Astronomers look for life beneath the surface of Saturn’s moon

Summary

Astronomers at the Royal Observatory of Belgium have discovered that one of Saturn’s moons may have a liquid ocean that could potentially harbour alien life

Is there life on… Dione?

It is the riddle that has puzzled us Earthlings for eons: is there life on other worlds or are we alone in the universe? An answer may have been found by star gazers in Brussels.

In September, astronomers at the Royal Observatory of Belgium discovered that one of Saturn’s 62 moons may have an ocean. As water is usually a pre-condition for life, it could mean that Dione, the planet’s fourth-largest satellite, harbours alien life forms.

“Dione could host microbial life because its ocean is in the habitable zone,” explains Mikael Beuthe, the co-author of the observatory’s study on Dione. “Life is so resilient. We now find it in the deepest mines and the darkest oceans, in very improbable places on Earth. So if we find it in one place, it can be expected in others.”

Beuthe is one of 170 scientists at the observatory in the Ukkel municipality of Brussels who works on a variety of research projects, from astronomy and astrophysics to seismology and meteorology. Based in Brussels, Beuthe has the classic scientist’s scraggly hair and waves his hands enthusiastically as he explains how he figured out that Dione has a hidden sea.

An ocean of secrets

First, though, he introduces Dione on his computer: It is a beautiful, cratered ball of ice and rock, home to hemisphere-wide ice cliffs. Dione is twice as large as its sibling moon Enceladus, which had previously been shown to spurt massive jets of water vapour into space from enormous geysers. (Jupiter’s moon Europa plays a similar trick.)

But while Dione is currently quiet, research suggests that its surface shows signs of a more active past. Beuthe used data from Nasa’s Cassini-Huygens spacecraft mission. During the spacecraft’s gravity fly-bys, miniscule gravitational changes are used to measure shapes and sizes. “It’s a bit complicated,” he says, and not for the first time.

When we find life, it will be the biggest discovery since we proved that Earth is not at the centre of the universe

- Mikael Beuthe

“Deep space antennas on Earth measure how Cassini’s trajectory changes,” he continues. “It is very precise and uses the Doppler effect. And it can measure disturbances that are just millimetres per second in the change in velocity, out of a speed that is kilometres per second.”

The tiny data changes pointed to something denser under the surface of the ice that could only be a layer of water. “Water is 10% more dense than ice,” Beuthe explains. “You can see that when you put an ice cube in whisky, it floats.”

Provided data:
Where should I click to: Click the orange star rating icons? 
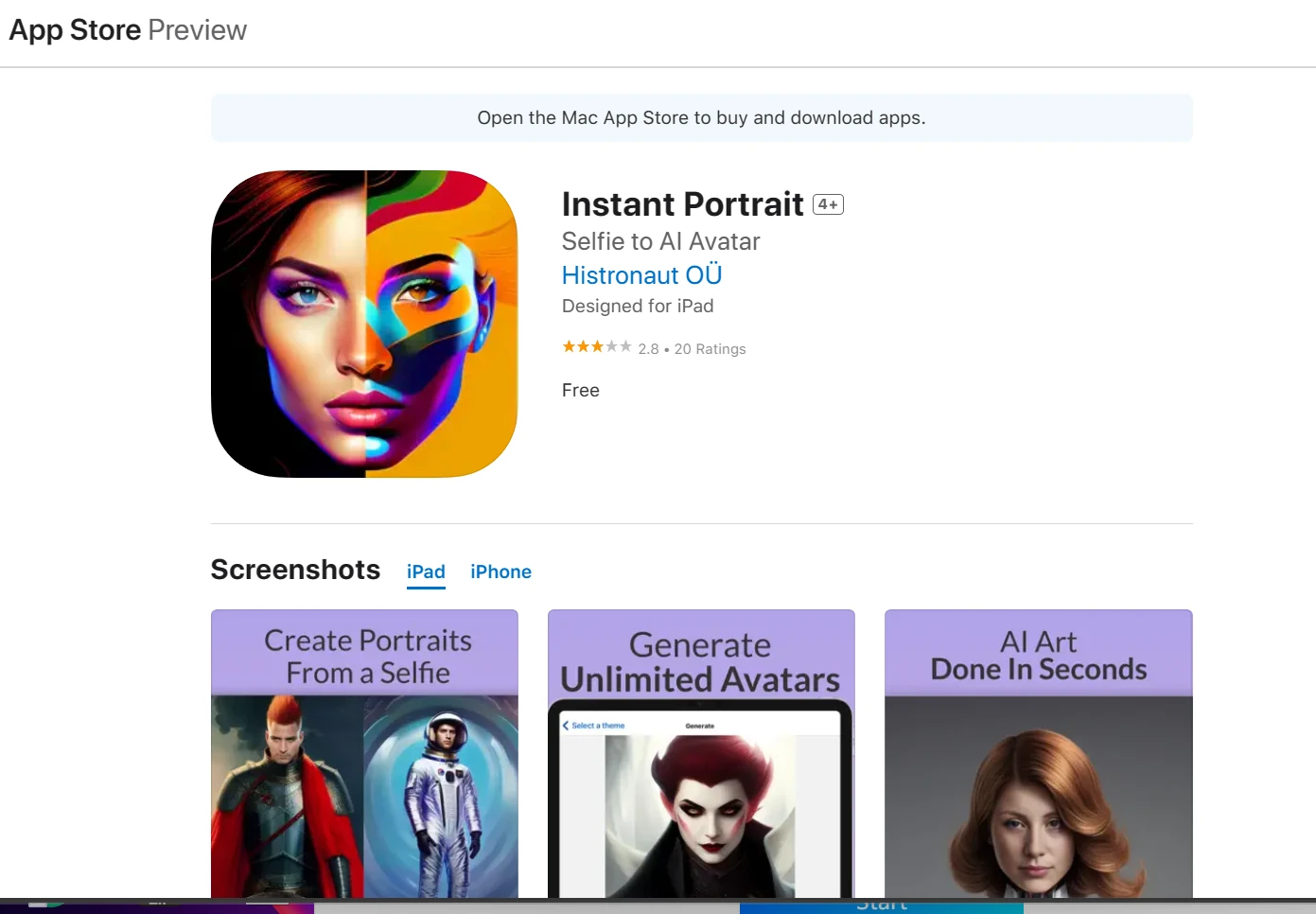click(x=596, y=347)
* * *
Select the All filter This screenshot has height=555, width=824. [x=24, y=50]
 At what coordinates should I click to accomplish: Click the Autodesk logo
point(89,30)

Task goal: In the article about Dione, whose spacecraft data did Beuthe use? You can ignore the rows.

Final answer: Nasa's Cassini-Huygens spacecraft mission.